If you need all the orders and all the customers sure.

But usually you need some of the orders and you need the customer info associated with them. Often the set of orders you’re interested in might even be filtered by attributes of the customers they belong to.

The decision of whether to normalize our results of a database query into separate sets of orders and customers, or to return a single joined dataset of orders with customer data attached, is completely orthogonal to the decision of whether to join data in the database.

bambax 5 days ago | parent | prev | next [-]

One way to think about 1-to-many relationships is to think in the other way, "many-to-one". You don't join the orders to the customers, you join the customers to the orders (enrich the orders with customer information).

It's very natural to want customer information when querying an order, and if you have a view like orders_with_customer_info, you get that with zero effort when querying that view by order id.

You also get consolidated data (orders by customer) by doing

  select count(*), sum(amount) from orders_with_customer_info group by customer_id
which I think is pretty straightforward.
5 days ago | parent | prev | next [-]
[deleted]
digitalPhonix 5 days ago | parent | prev | next [-]

What sort of application is regularly doing a query for “all data”?

aembleton 5 days ago | parent [-]

Client report generation.

tremon 5 days ago | parent | next [-]

1) As soon as reporting requirements get serious, you build a data warehouse.
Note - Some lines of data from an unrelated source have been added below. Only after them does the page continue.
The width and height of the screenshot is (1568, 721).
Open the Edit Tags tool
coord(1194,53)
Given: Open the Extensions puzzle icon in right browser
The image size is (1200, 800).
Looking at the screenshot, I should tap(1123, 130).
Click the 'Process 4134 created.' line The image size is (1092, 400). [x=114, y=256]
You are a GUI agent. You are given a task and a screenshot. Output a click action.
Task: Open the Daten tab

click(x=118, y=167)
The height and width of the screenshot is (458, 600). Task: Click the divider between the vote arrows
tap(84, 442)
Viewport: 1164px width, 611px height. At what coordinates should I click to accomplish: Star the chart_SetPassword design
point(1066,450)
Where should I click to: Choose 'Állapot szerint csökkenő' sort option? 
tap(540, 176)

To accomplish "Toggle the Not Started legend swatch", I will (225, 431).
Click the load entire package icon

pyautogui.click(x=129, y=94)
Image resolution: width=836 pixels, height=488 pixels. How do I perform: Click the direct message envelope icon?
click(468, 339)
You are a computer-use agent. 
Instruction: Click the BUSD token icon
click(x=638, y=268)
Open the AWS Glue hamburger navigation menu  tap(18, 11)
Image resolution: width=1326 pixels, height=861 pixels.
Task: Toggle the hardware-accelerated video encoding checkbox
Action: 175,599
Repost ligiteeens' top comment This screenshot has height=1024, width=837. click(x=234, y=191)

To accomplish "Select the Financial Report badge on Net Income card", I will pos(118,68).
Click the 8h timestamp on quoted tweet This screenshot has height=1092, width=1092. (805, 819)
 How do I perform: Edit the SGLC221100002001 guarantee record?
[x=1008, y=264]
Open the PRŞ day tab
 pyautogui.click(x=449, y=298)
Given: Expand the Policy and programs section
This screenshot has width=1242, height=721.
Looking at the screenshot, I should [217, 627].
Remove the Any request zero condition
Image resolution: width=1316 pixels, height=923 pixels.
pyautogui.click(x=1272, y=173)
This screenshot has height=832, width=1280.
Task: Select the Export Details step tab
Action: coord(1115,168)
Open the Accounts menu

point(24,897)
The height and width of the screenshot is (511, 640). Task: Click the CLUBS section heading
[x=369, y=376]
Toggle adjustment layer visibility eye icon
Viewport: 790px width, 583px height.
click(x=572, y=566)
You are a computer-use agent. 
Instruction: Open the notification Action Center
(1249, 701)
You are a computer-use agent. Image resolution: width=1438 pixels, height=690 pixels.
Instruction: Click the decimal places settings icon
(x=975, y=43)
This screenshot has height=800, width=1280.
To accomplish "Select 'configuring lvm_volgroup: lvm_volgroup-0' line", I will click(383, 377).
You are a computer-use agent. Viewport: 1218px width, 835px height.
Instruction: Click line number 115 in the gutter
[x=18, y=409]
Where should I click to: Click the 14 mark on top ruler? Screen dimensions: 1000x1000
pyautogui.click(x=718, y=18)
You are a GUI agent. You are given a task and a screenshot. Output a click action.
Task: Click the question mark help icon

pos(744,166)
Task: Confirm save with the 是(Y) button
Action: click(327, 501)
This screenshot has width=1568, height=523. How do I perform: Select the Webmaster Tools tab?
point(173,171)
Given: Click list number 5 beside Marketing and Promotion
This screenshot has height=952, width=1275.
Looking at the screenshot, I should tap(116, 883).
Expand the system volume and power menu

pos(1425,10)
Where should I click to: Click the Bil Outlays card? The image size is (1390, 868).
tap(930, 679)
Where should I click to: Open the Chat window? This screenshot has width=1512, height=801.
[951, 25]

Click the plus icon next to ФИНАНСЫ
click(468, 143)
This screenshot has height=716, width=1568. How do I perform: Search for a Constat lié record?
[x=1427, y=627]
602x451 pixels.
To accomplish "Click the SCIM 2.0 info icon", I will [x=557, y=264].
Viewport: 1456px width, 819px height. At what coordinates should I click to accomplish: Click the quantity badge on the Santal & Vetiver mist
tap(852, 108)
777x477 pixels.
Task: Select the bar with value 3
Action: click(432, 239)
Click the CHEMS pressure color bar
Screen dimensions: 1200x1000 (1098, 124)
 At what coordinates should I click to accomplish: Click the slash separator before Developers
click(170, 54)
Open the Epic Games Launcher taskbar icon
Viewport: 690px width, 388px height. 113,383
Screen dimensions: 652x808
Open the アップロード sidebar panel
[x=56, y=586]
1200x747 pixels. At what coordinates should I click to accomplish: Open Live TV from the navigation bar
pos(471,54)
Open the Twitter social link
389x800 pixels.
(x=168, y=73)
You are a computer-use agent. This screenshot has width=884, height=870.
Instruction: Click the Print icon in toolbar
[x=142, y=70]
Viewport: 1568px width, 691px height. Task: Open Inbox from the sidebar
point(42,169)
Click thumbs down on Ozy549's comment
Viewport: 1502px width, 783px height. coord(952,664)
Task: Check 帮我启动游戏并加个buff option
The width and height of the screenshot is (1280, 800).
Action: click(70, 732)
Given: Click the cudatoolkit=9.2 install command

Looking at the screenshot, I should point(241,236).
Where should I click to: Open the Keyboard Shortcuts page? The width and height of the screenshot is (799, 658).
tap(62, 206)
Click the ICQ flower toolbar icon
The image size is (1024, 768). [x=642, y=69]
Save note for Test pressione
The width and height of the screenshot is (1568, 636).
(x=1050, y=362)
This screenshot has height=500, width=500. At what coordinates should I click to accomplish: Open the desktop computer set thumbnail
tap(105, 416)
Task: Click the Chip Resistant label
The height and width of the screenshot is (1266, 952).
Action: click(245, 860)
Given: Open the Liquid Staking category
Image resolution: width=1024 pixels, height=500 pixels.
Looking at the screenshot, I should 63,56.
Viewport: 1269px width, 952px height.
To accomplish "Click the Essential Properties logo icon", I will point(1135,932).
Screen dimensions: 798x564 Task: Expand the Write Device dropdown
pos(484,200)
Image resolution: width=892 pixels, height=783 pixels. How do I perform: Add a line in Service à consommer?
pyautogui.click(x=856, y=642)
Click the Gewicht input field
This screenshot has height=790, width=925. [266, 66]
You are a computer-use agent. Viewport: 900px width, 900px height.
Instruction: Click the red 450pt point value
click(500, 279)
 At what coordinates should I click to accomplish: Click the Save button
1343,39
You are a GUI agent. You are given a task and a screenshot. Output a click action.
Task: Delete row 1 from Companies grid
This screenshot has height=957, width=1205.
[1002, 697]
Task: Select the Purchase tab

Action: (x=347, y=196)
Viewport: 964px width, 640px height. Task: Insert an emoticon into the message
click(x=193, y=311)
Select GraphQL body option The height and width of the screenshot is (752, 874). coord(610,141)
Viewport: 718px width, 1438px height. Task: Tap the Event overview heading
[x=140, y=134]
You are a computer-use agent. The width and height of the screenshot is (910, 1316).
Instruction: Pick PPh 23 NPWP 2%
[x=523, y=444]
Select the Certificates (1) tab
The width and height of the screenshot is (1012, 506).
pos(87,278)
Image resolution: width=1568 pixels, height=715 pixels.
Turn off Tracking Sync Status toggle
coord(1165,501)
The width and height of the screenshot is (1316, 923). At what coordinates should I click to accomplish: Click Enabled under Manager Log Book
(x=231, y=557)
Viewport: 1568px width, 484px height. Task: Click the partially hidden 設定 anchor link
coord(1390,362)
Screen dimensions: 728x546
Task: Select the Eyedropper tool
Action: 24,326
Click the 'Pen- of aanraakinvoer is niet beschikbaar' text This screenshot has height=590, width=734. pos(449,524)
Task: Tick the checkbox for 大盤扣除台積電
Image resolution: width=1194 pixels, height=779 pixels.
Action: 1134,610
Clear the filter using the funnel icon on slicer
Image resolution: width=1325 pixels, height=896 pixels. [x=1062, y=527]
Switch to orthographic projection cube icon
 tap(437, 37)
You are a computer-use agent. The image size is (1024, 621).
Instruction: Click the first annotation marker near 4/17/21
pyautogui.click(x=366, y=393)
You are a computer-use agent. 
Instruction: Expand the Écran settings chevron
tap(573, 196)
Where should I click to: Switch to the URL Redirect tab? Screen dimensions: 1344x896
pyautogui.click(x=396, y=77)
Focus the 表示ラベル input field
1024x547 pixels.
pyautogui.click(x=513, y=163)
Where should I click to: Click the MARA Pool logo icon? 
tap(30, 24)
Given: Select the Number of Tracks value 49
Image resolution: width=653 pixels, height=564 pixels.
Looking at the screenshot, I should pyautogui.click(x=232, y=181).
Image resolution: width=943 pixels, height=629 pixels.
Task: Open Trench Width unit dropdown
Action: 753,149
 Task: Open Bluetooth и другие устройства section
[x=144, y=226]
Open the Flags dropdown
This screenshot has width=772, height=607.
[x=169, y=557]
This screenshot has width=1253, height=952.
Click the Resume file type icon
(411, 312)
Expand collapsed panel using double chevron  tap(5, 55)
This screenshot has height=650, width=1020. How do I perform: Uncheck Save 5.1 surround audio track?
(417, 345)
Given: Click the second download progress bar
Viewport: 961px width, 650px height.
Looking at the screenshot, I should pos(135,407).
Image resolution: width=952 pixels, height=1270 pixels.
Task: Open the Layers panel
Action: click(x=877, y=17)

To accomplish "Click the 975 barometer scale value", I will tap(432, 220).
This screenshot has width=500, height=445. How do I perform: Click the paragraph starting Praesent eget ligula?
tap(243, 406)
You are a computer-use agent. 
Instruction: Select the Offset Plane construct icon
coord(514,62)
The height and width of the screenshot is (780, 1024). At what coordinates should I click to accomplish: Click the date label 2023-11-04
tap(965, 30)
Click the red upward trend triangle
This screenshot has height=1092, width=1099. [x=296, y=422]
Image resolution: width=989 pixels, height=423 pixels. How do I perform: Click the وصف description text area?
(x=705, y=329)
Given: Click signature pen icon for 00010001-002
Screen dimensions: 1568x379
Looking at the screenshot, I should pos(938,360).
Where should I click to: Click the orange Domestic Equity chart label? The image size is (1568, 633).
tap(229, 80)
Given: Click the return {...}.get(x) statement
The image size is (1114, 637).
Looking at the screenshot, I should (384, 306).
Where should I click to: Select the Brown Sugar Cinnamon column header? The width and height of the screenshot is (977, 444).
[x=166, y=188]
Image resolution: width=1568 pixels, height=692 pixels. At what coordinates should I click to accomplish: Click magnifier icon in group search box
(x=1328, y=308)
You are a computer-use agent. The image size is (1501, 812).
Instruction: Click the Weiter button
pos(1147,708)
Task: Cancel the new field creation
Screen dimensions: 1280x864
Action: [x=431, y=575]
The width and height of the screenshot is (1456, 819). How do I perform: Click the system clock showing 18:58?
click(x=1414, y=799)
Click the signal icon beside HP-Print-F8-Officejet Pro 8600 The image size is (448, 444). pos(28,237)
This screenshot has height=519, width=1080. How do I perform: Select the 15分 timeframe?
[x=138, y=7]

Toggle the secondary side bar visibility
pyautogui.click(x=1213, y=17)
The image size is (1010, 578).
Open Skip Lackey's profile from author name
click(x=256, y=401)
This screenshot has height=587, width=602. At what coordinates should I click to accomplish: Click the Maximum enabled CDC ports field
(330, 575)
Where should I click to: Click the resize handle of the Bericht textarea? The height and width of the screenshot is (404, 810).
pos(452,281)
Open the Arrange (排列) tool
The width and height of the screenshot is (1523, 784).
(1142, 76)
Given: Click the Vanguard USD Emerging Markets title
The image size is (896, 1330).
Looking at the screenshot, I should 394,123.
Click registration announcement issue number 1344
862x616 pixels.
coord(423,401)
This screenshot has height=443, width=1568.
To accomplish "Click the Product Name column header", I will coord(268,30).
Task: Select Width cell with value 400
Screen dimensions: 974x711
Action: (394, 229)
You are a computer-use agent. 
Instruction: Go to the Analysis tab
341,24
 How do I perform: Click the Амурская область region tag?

Because odds are, the client will want to combine data from multiple systems in their reports anyway. If not today, then they will tomorrow.

2) such reports never need all the data, it's mostly about top N volume queries or month-over-month performance data. When a reporting application does query all the data, it's because it's building its own data warehouse so the query usually happens only once per day, at a specific time, which means the load is entirely predictable.

digitalPhonix 5 days ago | parent | prev [-]

Even then, DB side aggregation and joins would be beneficial.

I’m asking specifically about “all data” unfiltered, un-aggregated, un-joined as the parent’s analysis was on.

nicoburns 5 days ago | parent | prev | next [-]

These days you can use JSON aggregation in the database to avoid returning duplicate data in what would otherwise be large joins.

dondraper36 5 days ago | parent | prev | next [-]

What I particularly like about the comments in this thread is how it proves that everything is a trade-off :)

valiant55 5 days ago | parent | prev [-]

My rule of thumb is if it's a 1:1 relationship, use a join. If it's 1:M, separate queries.